- Blinken and Lavrov conclude talks in Geneva
- Lavrov expects written security demand responses next week
- Blinken gauging whether path of diplomacy remains open
- Tensions are high over Ukraine after troop buildup
Russian Foreign Minister Sergei Lavrov said after talks with the United States in Geneva on Friday that dialogue would continue over Moscow's security demands and that it expected written responses from Washington next week.
Speaking at a news conference after meeting US Secretary of State Antony Blinken, Lavrov said he hoped that emotions would cool down over Ukraine and repeated Russian assertions that it poses no threat to its former Soviet neighbour.
Russia, which has tens of thousands of troops near Ukraine's border and has sent troops to Belarus for joint military drills, wants NATO to promise not to admit Ukraine as a member and has urged the Western military alliance to halt eastward expansion.
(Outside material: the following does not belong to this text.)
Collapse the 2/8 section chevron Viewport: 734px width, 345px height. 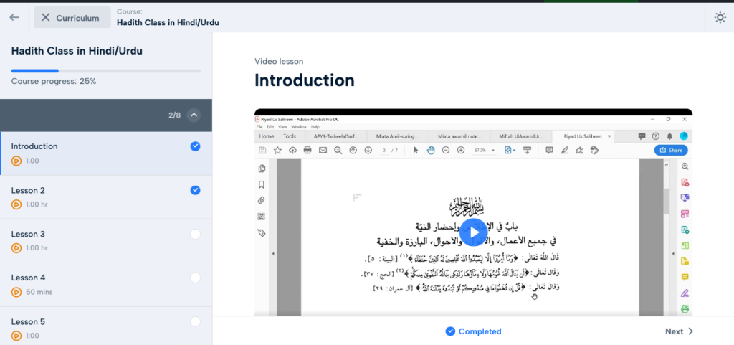(x=194, y=115)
NATO has rejected the demands.
Describing Friday's talks as open and useful, Lavrov said Russian had no plans to attack Ukraine and that President Vladimir Putin was always ready for contacts with US President Joe Biden, but that any contact should be well prepared.
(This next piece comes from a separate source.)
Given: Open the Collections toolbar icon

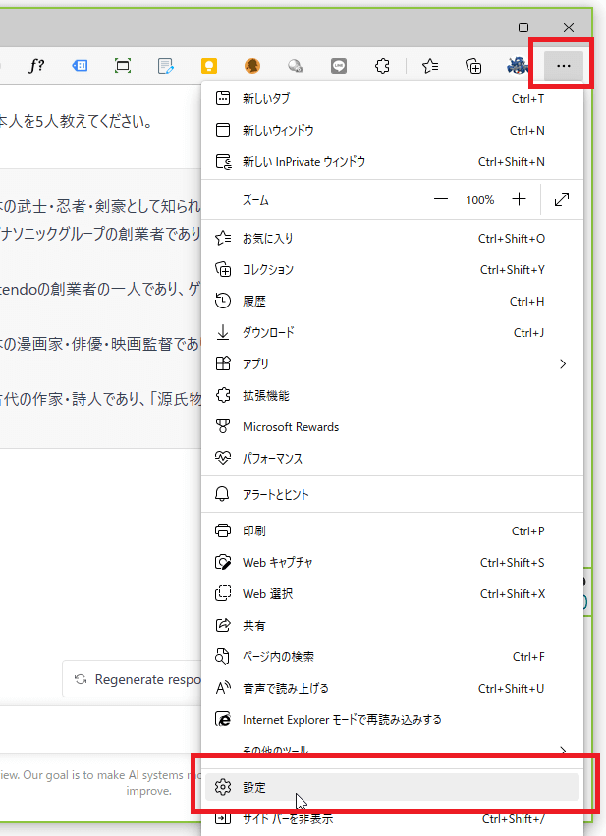Looking at the screenshot, I should point(473,66).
Blinken was scheduled to hold his own news briefing.
Ahead of Friday's talks, Blinken and Lavrov shook hands in the Hotel President Wilson in the Swiss city of Geneva and agreed they expected no breakthrough.
"But I do hope and expect that we can test whether the path of diplomacy, of dialogue remains open. We're committed to walking that path, to resolving our differences peacefully and I hope to test that proposition today," Blinken said.
Washington's hopes of building a united front of opposition to Moscow were complicated by US President Joe Biden's comments at a news conference on Wednesday in which he predicted Russia would "move in" on Ukraine and said Moscow would pay dearly.
Western states fear Moscow is planning a new assault on Ukraine after sending in forces into the former Soviet republic 2014 to annex the Crimea peninsula. Russia denies planning an attack but says it could take unspecified military action if its security demands are not met.